● Problem to solve:
For the word "item", return each line of the data in which it occurs.

● Data extracts:
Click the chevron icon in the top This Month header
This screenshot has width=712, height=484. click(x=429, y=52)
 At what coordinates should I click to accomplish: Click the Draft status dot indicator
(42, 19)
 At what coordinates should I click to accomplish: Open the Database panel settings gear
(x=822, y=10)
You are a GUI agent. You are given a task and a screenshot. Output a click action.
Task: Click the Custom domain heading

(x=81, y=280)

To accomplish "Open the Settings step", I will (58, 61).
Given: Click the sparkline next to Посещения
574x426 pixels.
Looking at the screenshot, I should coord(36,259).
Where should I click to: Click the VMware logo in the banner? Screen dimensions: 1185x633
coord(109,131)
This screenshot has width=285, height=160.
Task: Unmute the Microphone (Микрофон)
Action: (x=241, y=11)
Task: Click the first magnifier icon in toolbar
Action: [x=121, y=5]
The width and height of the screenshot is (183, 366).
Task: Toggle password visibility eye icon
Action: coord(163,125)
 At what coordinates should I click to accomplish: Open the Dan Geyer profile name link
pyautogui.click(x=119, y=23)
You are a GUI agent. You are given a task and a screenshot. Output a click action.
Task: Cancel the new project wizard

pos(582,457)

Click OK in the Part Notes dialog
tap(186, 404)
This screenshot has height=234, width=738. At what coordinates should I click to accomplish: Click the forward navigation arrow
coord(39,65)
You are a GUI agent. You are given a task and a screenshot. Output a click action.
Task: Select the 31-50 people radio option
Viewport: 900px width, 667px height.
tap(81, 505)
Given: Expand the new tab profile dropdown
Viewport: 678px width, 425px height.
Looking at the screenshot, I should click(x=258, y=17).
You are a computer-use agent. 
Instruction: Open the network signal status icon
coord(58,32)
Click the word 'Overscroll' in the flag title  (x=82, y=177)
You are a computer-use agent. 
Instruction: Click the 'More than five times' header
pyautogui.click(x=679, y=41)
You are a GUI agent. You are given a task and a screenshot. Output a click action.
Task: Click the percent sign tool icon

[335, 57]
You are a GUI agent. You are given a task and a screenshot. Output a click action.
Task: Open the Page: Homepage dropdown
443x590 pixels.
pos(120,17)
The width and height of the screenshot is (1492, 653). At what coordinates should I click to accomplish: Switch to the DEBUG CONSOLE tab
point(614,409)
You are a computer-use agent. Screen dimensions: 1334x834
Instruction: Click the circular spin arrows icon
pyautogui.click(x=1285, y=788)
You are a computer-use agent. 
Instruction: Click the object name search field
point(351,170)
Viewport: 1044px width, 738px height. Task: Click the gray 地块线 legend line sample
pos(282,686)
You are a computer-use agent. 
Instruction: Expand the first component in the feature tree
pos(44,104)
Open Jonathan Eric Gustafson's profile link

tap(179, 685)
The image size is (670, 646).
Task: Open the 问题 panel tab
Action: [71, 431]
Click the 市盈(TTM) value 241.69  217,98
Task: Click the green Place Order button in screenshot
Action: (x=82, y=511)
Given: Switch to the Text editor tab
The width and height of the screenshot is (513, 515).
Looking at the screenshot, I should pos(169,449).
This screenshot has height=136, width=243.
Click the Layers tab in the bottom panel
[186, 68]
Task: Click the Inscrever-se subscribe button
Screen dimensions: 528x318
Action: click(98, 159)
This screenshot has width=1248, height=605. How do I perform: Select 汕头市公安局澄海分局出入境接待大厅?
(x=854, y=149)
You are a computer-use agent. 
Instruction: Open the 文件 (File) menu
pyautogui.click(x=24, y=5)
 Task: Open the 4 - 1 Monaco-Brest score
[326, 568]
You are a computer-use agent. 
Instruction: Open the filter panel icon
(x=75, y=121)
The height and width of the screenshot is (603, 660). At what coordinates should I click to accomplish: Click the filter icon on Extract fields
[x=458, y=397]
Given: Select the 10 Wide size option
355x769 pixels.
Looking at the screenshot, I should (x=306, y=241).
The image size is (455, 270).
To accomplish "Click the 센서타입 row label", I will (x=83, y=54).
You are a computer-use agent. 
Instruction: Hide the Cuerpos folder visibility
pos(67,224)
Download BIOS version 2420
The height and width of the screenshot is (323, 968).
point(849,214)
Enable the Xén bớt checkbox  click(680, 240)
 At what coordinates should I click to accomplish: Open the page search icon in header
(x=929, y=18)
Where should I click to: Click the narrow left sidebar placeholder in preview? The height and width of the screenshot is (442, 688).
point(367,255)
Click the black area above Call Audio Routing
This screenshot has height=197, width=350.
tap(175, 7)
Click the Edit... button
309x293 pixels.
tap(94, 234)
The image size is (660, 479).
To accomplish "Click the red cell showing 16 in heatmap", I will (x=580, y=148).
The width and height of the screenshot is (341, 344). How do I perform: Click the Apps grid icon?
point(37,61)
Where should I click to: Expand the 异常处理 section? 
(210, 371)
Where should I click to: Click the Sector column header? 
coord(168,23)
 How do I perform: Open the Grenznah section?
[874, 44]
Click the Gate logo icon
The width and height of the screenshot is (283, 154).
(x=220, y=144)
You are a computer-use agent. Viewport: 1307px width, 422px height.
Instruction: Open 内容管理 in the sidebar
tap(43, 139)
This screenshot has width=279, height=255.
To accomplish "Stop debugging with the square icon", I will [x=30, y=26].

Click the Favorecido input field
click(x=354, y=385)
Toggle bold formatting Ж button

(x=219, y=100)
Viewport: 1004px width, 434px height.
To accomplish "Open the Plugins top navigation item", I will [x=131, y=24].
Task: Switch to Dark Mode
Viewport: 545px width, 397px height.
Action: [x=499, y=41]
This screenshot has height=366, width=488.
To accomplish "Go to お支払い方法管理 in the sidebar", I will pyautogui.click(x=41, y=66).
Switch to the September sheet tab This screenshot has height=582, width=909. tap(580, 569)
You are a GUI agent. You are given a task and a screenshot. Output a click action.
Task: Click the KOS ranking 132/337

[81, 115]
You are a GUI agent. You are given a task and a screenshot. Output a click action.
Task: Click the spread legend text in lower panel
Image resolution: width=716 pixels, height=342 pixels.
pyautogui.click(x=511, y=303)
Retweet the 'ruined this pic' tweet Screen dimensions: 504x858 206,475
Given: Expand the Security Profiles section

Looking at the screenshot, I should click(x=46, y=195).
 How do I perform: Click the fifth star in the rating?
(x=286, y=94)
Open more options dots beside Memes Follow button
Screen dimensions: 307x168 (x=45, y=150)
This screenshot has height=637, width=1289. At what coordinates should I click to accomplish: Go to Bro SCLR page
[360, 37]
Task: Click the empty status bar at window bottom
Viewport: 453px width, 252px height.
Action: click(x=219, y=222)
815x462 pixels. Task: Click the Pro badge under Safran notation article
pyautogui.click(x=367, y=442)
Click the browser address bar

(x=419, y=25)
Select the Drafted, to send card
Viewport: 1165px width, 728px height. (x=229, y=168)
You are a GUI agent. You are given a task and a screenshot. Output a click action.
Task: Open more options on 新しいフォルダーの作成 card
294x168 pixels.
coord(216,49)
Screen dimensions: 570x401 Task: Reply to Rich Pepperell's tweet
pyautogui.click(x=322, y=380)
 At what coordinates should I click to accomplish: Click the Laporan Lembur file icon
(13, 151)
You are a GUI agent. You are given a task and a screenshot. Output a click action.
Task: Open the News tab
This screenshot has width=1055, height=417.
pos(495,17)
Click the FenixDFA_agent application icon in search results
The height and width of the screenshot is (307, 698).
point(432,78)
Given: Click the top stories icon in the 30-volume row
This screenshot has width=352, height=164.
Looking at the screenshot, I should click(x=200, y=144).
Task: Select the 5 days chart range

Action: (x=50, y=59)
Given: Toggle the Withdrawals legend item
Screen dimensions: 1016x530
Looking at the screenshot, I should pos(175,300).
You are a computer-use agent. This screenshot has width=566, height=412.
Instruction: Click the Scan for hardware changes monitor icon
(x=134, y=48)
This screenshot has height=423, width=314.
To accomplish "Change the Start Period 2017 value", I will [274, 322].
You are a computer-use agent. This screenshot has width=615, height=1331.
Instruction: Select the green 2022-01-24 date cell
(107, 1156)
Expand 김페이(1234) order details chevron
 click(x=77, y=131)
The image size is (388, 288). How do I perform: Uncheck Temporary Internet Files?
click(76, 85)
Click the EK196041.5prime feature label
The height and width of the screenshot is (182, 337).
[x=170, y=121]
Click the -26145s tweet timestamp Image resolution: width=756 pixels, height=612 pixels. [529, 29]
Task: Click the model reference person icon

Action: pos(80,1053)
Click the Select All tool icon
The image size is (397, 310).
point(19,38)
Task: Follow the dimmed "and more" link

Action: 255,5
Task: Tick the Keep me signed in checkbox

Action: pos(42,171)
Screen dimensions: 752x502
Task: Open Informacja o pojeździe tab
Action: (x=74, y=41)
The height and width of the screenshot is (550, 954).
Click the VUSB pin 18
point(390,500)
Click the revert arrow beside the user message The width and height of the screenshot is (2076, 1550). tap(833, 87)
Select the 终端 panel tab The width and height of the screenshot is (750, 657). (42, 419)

● Solution below:
To accomplish "Open the Plugins top navigation item", I will [x=131, y=24].
Given: Toggle the Withdrawals legend item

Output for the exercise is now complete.